* Given instruction
Please rewrite the records below from the line with "Enable Buscar solo al presionar Enter" to the line with "coord(70,103)", swapping "chevron" for "arrow" and leaving everything else unchanged.

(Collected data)
=====
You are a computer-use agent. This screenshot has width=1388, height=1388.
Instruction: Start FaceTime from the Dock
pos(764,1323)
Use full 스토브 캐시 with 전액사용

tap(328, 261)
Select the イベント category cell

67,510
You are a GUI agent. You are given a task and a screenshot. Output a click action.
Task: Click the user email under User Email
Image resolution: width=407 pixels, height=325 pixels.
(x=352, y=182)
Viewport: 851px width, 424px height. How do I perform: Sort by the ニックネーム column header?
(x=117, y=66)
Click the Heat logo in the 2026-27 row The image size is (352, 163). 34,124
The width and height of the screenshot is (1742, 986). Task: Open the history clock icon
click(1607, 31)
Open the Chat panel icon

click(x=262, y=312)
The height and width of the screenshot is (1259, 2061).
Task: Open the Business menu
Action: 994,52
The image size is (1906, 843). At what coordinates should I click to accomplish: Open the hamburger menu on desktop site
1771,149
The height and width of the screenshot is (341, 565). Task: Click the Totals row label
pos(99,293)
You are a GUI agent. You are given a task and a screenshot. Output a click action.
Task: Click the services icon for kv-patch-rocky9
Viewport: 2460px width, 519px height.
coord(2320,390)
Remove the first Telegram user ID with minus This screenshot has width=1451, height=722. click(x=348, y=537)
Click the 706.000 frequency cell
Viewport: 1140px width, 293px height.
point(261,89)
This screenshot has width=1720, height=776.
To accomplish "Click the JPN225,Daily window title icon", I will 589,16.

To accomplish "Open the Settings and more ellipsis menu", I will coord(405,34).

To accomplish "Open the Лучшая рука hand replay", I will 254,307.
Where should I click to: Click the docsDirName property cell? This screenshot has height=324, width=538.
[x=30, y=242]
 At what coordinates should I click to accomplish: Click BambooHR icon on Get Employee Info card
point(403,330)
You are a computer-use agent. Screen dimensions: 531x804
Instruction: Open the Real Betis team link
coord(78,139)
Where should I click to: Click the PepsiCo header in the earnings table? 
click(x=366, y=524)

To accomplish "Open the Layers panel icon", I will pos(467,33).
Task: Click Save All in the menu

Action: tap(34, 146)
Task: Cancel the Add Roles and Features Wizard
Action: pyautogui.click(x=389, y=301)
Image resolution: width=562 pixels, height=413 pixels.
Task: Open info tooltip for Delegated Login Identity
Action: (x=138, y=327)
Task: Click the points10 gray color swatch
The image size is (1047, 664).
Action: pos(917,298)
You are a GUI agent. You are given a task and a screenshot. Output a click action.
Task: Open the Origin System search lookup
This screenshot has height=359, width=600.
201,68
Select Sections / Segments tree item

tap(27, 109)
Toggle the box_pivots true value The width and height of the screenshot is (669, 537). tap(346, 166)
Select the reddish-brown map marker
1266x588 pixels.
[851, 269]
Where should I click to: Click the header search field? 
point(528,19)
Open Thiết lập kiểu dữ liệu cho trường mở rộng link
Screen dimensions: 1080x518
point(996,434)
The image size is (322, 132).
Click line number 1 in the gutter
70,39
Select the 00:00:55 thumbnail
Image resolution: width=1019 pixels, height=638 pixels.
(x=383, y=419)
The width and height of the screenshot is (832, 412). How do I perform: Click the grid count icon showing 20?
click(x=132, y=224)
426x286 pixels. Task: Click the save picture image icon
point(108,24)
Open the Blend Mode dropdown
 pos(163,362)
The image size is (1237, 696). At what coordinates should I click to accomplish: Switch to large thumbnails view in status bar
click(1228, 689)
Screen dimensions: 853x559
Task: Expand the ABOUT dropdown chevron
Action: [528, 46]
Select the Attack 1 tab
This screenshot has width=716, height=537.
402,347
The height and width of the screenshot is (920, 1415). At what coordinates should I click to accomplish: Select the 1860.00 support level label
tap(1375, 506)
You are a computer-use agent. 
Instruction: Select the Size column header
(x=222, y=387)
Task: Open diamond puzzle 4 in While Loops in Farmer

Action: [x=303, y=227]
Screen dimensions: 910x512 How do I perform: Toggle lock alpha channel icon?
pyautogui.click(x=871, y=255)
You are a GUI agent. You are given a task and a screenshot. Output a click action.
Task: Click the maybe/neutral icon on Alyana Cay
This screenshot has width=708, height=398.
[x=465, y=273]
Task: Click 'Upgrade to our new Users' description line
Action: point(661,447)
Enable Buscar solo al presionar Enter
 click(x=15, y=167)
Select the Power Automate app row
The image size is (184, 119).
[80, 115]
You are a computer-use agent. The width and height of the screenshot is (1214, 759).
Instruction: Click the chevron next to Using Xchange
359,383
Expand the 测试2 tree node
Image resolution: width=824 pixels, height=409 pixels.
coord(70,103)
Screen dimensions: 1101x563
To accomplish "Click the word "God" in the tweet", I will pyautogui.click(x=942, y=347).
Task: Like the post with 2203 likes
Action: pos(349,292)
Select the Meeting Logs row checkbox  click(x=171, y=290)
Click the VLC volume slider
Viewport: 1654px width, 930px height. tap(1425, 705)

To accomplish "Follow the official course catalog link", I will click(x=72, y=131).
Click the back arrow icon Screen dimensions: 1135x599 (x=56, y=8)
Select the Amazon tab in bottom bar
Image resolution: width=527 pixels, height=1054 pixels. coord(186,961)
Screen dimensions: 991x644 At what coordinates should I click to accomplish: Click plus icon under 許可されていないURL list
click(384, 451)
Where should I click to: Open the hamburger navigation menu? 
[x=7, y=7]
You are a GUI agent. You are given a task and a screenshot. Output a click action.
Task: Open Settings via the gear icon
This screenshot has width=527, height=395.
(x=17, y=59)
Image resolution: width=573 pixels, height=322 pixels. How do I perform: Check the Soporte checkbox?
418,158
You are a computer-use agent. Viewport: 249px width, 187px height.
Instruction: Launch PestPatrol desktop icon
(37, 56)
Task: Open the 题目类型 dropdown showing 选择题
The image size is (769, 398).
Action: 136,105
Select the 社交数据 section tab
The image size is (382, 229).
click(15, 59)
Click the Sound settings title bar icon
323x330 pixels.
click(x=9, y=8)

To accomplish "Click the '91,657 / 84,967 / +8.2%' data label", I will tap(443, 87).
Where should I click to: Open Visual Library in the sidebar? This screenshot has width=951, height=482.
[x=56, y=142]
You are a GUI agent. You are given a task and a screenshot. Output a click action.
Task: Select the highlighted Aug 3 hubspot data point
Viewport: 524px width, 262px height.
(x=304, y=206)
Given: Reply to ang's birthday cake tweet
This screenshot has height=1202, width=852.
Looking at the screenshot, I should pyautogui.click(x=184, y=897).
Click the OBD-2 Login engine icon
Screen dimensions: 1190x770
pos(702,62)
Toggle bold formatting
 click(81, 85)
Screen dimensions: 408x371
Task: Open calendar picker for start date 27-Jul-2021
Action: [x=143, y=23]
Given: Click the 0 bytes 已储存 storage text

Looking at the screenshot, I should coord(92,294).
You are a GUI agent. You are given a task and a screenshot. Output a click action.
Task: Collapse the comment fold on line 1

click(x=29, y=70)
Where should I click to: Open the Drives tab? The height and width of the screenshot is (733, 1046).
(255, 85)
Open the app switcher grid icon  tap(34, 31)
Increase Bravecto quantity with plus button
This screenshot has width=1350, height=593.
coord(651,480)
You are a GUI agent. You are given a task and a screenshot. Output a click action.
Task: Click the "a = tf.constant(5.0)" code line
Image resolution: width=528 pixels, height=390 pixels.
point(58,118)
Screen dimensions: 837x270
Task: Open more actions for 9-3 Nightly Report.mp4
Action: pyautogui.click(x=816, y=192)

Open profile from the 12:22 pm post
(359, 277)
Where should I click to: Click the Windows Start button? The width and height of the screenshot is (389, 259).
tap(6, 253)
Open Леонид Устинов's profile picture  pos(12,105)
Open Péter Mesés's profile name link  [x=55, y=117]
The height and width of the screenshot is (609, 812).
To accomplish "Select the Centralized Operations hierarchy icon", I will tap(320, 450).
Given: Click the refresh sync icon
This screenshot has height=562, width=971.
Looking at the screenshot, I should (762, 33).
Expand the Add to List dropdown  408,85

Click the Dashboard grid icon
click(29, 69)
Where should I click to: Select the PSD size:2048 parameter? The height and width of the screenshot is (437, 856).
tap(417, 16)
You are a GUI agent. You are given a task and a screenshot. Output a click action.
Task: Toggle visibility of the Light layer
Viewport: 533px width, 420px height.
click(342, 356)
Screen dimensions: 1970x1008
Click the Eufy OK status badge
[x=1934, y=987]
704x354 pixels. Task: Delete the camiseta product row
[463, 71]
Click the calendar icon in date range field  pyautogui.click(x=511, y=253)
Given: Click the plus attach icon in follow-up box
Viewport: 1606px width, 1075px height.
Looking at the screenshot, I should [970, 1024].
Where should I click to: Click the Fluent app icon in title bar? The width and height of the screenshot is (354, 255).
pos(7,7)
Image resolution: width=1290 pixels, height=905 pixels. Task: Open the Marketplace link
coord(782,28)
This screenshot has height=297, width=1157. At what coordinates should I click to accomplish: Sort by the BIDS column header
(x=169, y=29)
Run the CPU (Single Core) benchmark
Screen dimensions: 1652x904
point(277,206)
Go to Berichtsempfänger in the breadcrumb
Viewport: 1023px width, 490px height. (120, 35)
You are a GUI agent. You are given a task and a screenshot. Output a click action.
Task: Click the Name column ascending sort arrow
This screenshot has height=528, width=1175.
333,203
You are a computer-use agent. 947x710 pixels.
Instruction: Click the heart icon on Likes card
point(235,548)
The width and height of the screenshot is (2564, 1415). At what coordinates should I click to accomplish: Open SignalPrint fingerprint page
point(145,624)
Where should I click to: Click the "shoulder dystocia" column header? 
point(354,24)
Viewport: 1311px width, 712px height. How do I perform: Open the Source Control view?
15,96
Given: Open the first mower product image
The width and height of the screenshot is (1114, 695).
=====
* Solution to this exercise
Enable Buscar solo al presionar Enter
 click(x=15, y=167)
Select the Power Automate app row
The image size is (184, 119).
[80, 115]
You are a computer-use agent. The width and height of the screenshot is (1214, 759).
Instruction: Click the arrow next to Using Xchange
359,383
Expand the 测试2 tree node
Image resolution: width=824 pixels, height=409 pixels.
coord(70,103)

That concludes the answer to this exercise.